白露的晨雾漫过老街,林默棋艺馆的天井里,老槐树的叶子沾着露水,像撒了把碎棋子。周明轩看着周承宇将“四季棋趣图”挂在墙上,春的槐芽、夏的蝉鸣、秋的桂子、冬的雪粒,都被画成了棋子的模样,在画里连成圈,没有起点,也没有终点。
“爷爷,全球都在办‘四时棋会’,”少年指着图里的细节,春日用花瓣摆棋,夏夜借星光对弈,秋日以桂子计数,冬雪堆出“楚河汉界”,“太爷爷说‘棋趣要跟着节气走’,原来真能把日子过成局。”周明轩的指尖拂过画中的雪粒,突然想起2024年的白露,林默在窗前看孩子们用露珠下棋,说“你看这水做的棋子,太阳出来就化了——趣就趣在留不住”,那时的叹息与现在的雾汽重叠,都是珍惜当下的暖。
赵淑兰的藤篮里装着“时趣棋”,是用四季的物产做的:春茶压的“兵”带着清香,夏荷编的“马”浮着凉意,秋柿雕的“炮”透着甜,冬蜡铸的“帅”凝着白,颗颗都带着时令的鲜。老人把棋子分给挑拣的食客:“林老师当年总说,‘棋要是跟日子不搭边,再好玩也长不了’,”她看着人们把“柿炮”凑到鼻尖闻,“你看这味,混着节气的香呢。”
穿汉服的苏晚带着团队在拍摄“棋趣二十四时”纪录片,镜头里,不同时区的棋手跟着日出日落摆棋:当老街的晨雾未散,埃及的棋手正借沙漠的月光复盘;当中国的桂花落满棋盘,巴西的雨林里,棋手们用雨滴计算“过河”的步数。“这就是林默先生说的‘趣贯四时’,”苏晚对着镜头笑,“七十年的棋,早和地球的转动拧成了一股绳。”

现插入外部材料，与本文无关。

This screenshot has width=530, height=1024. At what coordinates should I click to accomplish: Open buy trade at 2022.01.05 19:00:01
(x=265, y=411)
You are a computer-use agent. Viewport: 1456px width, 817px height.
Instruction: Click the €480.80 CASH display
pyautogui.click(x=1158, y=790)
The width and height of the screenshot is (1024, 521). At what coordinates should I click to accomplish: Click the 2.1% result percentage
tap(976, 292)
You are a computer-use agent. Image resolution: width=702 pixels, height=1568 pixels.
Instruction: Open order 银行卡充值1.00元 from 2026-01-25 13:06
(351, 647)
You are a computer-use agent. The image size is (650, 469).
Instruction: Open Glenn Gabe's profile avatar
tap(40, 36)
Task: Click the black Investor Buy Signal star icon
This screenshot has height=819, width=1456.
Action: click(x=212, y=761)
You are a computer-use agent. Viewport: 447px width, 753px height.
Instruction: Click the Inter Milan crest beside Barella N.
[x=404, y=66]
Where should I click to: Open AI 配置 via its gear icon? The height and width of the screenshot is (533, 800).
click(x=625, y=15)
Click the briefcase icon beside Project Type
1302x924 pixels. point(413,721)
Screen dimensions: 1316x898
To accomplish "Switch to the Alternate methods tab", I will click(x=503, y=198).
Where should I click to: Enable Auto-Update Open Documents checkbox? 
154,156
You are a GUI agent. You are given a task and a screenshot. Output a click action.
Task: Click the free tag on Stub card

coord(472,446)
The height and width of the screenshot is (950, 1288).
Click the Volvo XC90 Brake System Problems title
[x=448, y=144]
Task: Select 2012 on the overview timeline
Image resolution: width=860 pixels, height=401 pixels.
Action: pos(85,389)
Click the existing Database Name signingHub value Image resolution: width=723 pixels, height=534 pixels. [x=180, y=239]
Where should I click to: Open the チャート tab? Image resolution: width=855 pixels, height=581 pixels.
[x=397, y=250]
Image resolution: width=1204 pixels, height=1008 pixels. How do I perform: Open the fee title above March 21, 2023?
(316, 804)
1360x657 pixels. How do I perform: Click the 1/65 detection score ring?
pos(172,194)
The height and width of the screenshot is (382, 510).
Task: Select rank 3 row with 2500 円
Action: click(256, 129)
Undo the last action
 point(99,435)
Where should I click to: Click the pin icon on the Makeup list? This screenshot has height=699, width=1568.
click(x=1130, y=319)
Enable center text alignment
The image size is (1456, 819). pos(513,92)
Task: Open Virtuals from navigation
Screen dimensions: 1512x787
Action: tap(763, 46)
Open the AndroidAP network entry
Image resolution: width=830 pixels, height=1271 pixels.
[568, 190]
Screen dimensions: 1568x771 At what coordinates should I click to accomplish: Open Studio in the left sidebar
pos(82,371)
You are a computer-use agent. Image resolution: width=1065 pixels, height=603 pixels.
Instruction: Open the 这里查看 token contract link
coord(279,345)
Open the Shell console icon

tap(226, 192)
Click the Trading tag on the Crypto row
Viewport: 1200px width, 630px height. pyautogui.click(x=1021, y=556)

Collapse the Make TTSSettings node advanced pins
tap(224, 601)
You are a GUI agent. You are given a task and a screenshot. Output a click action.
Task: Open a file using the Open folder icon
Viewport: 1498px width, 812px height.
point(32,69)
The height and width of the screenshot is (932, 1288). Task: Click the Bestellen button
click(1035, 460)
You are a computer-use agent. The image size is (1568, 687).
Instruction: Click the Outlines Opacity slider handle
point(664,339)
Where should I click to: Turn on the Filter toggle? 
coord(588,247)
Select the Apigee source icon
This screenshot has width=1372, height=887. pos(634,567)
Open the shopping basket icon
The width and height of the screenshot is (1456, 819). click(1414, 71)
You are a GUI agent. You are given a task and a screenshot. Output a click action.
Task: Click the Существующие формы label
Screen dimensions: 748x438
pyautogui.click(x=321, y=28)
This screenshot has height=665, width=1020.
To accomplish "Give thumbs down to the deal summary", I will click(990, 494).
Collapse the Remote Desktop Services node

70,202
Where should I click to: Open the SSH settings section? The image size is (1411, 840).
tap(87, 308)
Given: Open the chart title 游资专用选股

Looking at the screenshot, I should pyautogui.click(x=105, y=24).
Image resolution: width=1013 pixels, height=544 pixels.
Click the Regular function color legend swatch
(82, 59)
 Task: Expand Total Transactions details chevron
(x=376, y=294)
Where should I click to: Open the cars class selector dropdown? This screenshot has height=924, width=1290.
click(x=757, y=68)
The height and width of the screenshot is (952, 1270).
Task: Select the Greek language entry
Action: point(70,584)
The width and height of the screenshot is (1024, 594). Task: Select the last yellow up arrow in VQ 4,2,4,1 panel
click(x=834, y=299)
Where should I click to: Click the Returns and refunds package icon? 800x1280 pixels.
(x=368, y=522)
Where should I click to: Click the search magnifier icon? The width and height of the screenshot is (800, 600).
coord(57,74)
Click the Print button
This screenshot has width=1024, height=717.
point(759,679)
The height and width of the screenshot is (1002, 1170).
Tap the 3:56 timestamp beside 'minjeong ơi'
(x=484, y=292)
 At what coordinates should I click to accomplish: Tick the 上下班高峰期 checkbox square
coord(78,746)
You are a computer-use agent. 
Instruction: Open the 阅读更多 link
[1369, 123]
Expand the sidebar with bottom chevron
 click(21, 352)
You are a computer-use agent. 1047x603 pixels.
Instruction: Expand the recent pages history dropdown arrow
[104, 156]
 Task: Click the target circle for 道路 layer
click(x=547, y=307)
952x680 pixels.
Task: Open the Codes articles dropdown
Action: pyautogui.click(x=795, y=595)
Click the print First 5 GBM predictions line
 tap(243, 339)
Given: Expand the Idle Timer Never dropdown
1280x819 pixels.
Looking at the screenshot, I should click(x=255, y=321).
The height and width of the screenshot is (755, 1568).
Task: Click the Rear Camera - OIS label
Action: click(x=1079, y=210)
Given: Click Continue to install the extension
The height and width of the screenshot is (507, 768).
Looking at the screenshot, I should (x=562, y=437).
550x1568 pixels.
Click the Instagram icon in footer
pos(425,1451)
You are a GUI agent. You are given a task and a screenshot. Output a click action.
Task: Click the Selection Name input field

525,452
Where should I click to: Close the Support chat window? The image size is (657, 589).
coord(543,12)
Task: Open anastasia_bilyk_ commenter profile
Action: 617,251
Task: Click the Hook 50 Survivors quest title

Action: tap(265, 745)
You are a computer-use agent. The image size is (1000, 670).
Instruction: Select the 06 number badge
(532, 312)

林思棋的“时光棋廊”里,新添了“融融四季展”。展柜里摆着最应景的“趣之信物”:春分的风筝棋盘,线一拉“马”就能飞“日”字;夏至的冰棋模,化到一半刚好“将军”;秋分的落叶局,风一吹自动“换子”;冬至的烛火棋,蜡油滴成天然的“楚河汉界”。“太爷爷说,‘棋趣藏在时光的褶皱里’,”小姑娘转动展柜,四季的棋子在光里流转,“您看这变来变去的,才叫好玩呢。”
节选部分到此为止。